Half of those living in 2020 will get cancer, warns charity
Almost half of the UK population in 2020 will get cancer in their lifetime - but four in every 10 will survive the disease, the country's leading cancer charity has said.
The startling prediction from Macmillan Cancer Support came with a warning that, despite better survival rates, caring for cancer sufferers and survivors poses a “herculean challenge” for society and the NHS over the coming decades.
Macmillan's estimate is the first to take into account the UK's ageing population as well as ever-improving chances of surviving cancer.
The proportion of people who will get cancer at some stage in their life has increased by more than a third over the past 20 years, the charity said, and if current trends continue that number will rise to 47 per cent of the population in just seven years' time.
As people live longer the proportion of the population getting cancer - often later in life - has increased dramatically. Better diagnosis and treatment means that more people than ever before are surviving the disease - but living with debilitating physical and emotional after-effects.
“This poses a herculean challenge for the NHS and society,” said Ciarán Devane, Macmillan's chief executive. “The NHS will not be able to cope with the huge increase in demand for cancer services without a fundamental shift towards proper after-care, without more care delivered in the community, and without engaging cancer patients in their own health. Until then, the help and support that organisations like Macmillan provide will become even more urgent to ensure no-one faces cancer alone.”
Macmillan's estimate was based on current figures for cancer incidence and mortality rates and reflects recent growth trends in both the number of people getting cancer, and the number of sufferers surviving the disease.

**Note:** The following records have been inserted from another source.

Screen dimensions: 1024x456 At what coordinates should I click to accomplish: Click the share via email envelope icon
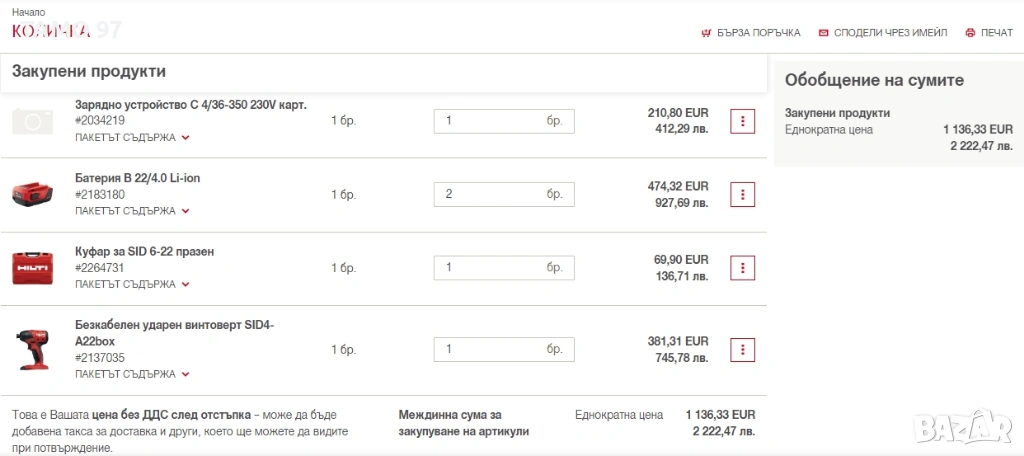click(823, 33)
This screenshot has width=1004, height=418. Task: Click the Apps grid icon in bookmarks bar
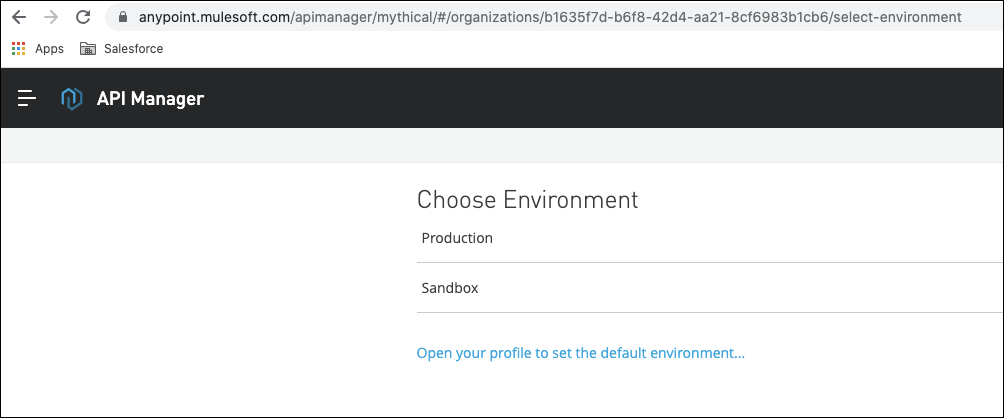(19, 48)
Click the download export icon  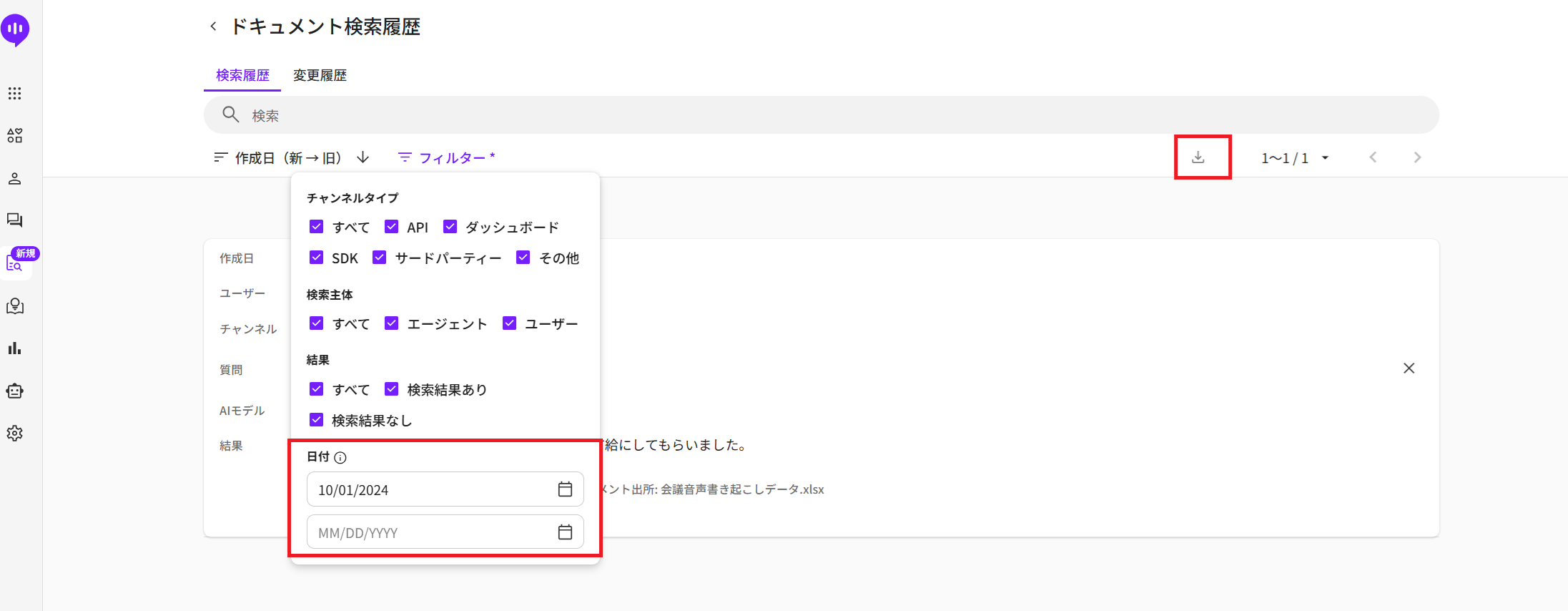1198,157
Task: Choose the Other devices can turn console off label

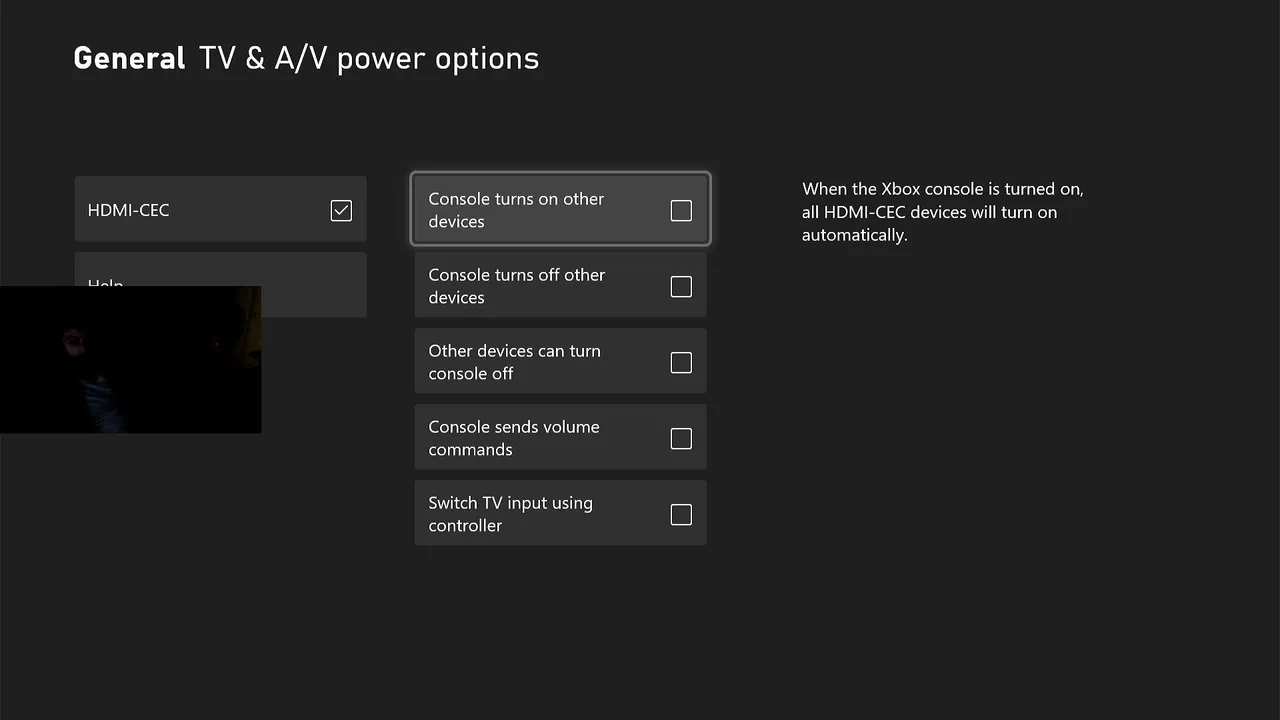Action: 514,362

In 20 years the proportion of people surviving cancer has doubled from only one in five in 1992 to more than one in three today. Earlier diagnoses and continuing advances in treatment and care mean that, by 2020, four in 10 sufferers will survive.
“That we live longer as a nation, and that we are improving cancer treatment, are things to celebrate,” said Macmillan's chief medical officer, Professor Jane Maher. “We do, however, need to add a serious note of caution: the more successful we are with treatment and cure, the more people we have living with the long-term effects of cancer and its treatment. Many patients can be left with physical health and emotional problems long after treatment has ended.”
Cancers were responsible for 157,000 deaths in the UK in 2010.
NHS England's national clinical director for cancer, Sean Duffy, said that NHS reforms were taking into account increasing demands for cancer care.
“The Department of Health has set the NHS the challenge of saving an additional 5,000 lives a year by 2014-15 and we remain committed to working to achieve this,” he said. “We also recognise that local NHS teams need to consider providing a new range of care services for cancer survivors to tackle their needs and improve their quality of life. Through our strategic clinical networks for cancer, we aim to share best practice and develop clinical pathways that help deliver better outcomes for patients.”